China’s foreign-exchange reserves hit $4 trillion in the second quarter of 2014, according to Chinese government officials. That’s so massive it exceeds the next six biggest national reserves combined; so huge that it equals nearly half of China’s GDP.
It certainly sounds impressive. But China’s foreign currency reserves are not just money lying around to be used for anything. Understanding what they can and can’t be used for highlights the fact that they’re not the bulwark of Chinese financial stability that many assume.
What China can do with $4 trillion
“Reserves are less powerful than maybe people think they are because they’re really only good for one or two things,” says Andrew Polk, an economist at the research group The Conference Board. Here are some of the things they can be used for:
- Currency “defense”: A currency’s value falls when people sell it for other currencies—a.k.a “capital outflow.” A weaker currency can be good in that it makes exports more competitive. But it also diminishes people’s confidence in the country’s economy and can leave companies with foreign-currency debt owing a lot more than they planned (more on China’s external debt here). A country can prevent that weakening by buying its own currency—keeping its value stable—and using some of its foreign reserves to pay for it. In other words, whenever China wants to prevent the yuan from shedding value against the dollar, it can swap some of its foreign-exchange reserves for yuan, increasing the domestic currency’s value.
- Cheap borrowing: Dangerous things can happen when people suspect a country can’t afford to pay its foreign debts, both sovereign and commercial.
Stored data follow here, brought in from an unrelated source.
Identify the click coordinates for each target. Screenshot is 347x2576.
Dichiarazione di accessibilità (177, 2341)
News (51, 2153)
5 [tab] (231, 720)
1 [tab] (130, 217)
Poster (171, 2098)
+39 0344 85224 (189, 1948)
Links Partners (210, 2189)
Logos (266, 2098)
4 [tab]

As we mentioned above, a sharp drop in the value of the yuan would make it hard for Chinese companies to pay foreign debts—and that suspicion alone will drive up borrowing costs. China’s enormous reserves means most people assume both that the yuan won’t drop in value, and that the government guarantees the obligations of state-affiliated companies. And that means the government and many Chinese companies can borrow cheaply.
The big danger those dollars can’t forestall
Many assume that foreign currency reserves can be used to bail out banks in the event of a financial crisis. This isn’t a totally daffy conclusion to draw; between 2003 and 2005, China injected some $60 billion of its reserves into debt-swamped Chinese banks via some fancy accounting.
But it wouldn’t be so easy this time, as Capital Economics, a research firm, flags in a recent note. Here’s what those foreign currency reserves can’t do:
- Reserves aren’t a pool of rainy-day money. As we’ve explained before, in order to buy the dollars that come into China, the People’s Bank of China has to print money. When you print a lot of money and then hand it over to banks bringing you the dollars they bought from exporters, you cause inflation, which can collapse an economy. So in order to purchase those dollars, the PBoC “sterilizes” them, buying the dollars not with hot-off-the-press yuan, but with central bank bills—agreements that the PBoC will pay the bank whatever the equivalent amount in yuan is. If the PBoC up and decides to use its dollars to pay for banking bailouts, it still’s on the hook to pay those bank bill obligations. That wouldn’t mean the PBoC would immediately go bankrupt. But it would mean that the Chinese government would ultimately have to find a way to pay for those debts.
- Recapitalizing banks with dollars means having to buy those dollars twice. Handing Chinese banks a bunch of dollars is what Capital Economics calls a “stopgap measure rather than a final solution” since at some point commercial banks would need to swap these dollars for yuan. Since the yuan’s not freely traded, the PBoC is the only potential buyer—which means it will have to buy those dollars with newly printed central bank bills all over again. Adding this to the fact that the yuan’s steady strengthening against the dollar has forced the PBoC to take losses on its foreign-exchange reserves already, eventually the PBoC’s debt obligations will exceed its reserves.
- The alternative is causing massive deflation. The PBoC could in theory raise yuan to recapitalize banks by selling its dollars for yuan first. But by draining yuan from circulation, that would suck up the liquidity that’s currently keeping the financial system’s engines running. Even though demanding yuan should in theory cause inflation, the sudden vanishing of yuan would be heavily deflationary.
- And $4 trillion simply might not be enough cash. Officially, Chinese commercial banks’ bad loans make up only 1% of total outstanding loans. That sounds very comforting, but it’s also risibly wrong. Chinese banks are notorious for rolling over loans and undercounting bad debt. Even if the PBoC could use dollars to recapitalize its banks, at 18% of China’s total outstanding debt, they very likely wouldn’t be enough.
If banks start needing bailouts, there’s nothing saying that the PBoC absolutely cannot use its foreign exchange reserves to give them new money. Through more deft accounting, it certainly can gradually reshuffle money around. And it can do so in ways that don’t even look like a typical banking bailout.
However, that would ultimately mean shifting corporate debt onto the Chinese government’s already expanding balance sheet. And as Japan’s eerily similar debt surge a couple of decades ago showed, no amount of foreign reserves can help once a government starts drowning itself in debt.